Find the perpendicular distance between the line vector 𝐫 equals one, two, four plus 𝑡 times negative two, one, four and the plane vector 𝐫 dot two, zero, one equals one.
This question involves finding the perpendicular distance between a line and a plane. When considering a line and a plane, there are really two general possibilities. Either the line is parallel to the plane or the line intersects the plane. If the line does intersect the plane, then the shortest distance at any point between the line and the plane will be zero. We will therefore need to determine if the line and the plane intersect.

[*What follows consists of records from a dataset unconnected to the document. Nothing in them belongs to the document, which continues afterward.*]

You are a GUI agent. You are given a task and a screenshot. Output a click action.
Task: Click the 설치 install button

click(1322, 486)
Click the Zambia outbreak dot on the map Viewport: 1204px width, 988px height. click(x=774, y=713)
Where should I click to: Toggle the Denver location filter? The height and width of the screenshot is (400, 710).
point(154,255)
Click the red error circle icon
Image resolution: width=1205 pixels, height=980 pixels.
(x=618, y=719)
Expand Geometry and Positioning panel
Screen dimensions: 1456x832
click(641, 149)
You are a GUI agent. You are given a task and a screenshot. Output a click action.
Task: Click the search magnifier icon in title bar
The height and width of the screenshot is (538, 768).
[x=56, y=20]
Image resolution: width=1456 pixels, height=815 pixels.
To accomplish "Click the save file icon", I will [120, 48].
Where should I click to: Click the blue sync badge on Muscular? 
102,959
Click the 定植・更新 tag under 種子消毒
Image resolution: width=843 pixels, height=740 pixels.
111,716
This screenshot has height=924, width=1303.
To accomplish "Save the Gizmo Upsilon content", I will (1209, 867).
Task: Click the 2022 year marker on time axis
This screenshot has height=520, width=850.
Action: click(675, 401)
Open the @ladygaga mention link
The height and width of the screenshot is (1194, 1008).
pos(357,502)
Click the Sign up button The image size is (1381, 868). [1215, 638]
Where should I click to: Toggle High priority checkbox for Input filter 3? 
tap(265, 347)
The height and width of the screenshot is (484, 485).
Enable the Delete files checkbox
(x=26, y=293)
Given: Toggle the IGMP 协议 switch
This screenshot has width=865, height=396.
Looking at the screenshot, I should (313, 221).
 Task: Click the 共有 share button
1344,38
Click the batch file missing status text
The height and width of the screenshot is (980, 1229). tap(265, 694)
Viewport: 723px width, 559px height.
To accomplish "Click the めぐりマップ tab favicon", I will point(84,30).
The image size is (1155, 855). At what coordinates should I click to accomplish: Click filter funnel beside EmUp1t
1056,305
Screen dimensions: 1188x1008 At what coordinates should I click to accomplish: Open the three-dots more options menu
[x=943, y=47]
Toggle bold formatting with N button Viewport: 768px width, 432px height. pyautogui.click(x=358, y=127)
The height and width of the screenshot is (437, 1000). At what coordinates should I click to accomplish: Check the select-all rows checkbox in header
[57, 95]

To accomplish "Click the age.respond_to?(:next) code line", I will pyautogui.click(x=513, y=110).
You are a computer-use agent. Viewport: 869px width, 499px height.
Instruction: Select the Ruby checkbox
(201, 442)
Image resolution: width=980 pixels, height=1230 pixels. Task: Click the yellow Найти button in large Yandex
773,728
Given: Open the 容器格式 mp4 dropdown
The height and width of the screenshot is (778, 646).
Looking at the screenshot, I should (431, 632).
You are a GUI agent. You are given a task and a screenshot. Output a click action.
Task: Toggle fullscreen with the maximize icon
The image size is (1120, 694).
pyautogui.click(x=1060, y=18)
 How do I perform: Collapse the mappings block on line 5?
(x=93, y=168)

We can take the equation of the line and rearrange it so that we have vector 𝐫 is equal to one minus two 𝑡, two plus 𝑡, four plus four 𝑡. We can now substitute this vector into the equation of the plane. Instead of vector 𝐫, we will have one minus two 𝑡, two plus 𝑡, four plus four 𝑡, which we can then take the dot product of with two, zero, one. Finding the sum of the products of the corresponding components, we have two times one minus two 𝑡 plus zero times two plus 𝑡 plus one times four plus four 𝑡 is equal to one. Simplifying, we have two minus four 𝑡 plus four plus four 𝑡 is equal to one. But when we further simplify this, we get six on the left-hand side and one on the right-hand side. This means that this will not be true for any value of 𝑡. And so the line and plane do not intersect.
Therefore, we can say that this line and plane must be parallel. The distance between a line and a plane can be found by taking a point on the line and finding the perpendicular distance from that point to the plane. Let’s see if we can find a point which lies on the line. We can do this by taking the equation of the line and substituting in any value of 𝑡. So let’s use 𝑡 is equal to zero. By doing this, we can work out that the point one, two, four must lie on the line.
We can now recall and use the formula to find the perpendicular distance between a point and a plane given in vector form. This formula tells us that the perpendicular distance denoted with uppercase 𝐷 between point 𝑥 sub one, 𝑦 sub one, 𝑧 sub one and the plane vector 𝐫 dot 𝑎, 𝑏, 𝑐 equals negative 𝑑 is given by 𝐷 equals the magnitude of 𝑎𝑥 sub one plus 𝑏𝑦 sub one plus 𝑐𝑧 sub one plus 𝑑 over the square root of 𝑎 squared plus 𝑏 squared plus 𝑐 squared.
When we are substituting in a lot of values into a formula such as this, it’s always worthwhile jotting down the values that we’ll be using. The values of 𝑥 sub one, 𝑦 sub one, and 𝑧 sub one come from the point that we’re using. They’re one, two, and four, respectively. The values of 𝑎, 𝑏, 𝑐, and 𝑑 come from the equation of the plane. So 𝑎 is two, 𝑏 is zero, and 𝑐 is one. We need to be more careful with the term of 𝑑, however. Notice how in this form that we use in the formula we have negative 𝑑 on the right-hand side. Since the value in the equation of the plane that we are given has one on the right-hand side, then that means that the value of 𝑑 must be negative one.
And so we are now ready to substitute these values into the formula to find the perpendicular distance. So we have 𝐷 is equal to the magnitude of two times one plus zero times two plus one times four plus negative one over the square root of two squared plus zero squared plus one squared. When we simplify, we have the magnitude of two plus four minus one over the square root of four plus one. The numerator will be equal to the magnitude of five, which is five, and the denominator is the square root of five. We can rationalize this denominator by multiplying the numerator and denominator by root five. We can then take out the common factor of five to give the answer that the perpendicular distance between the given line and plane is root five length units.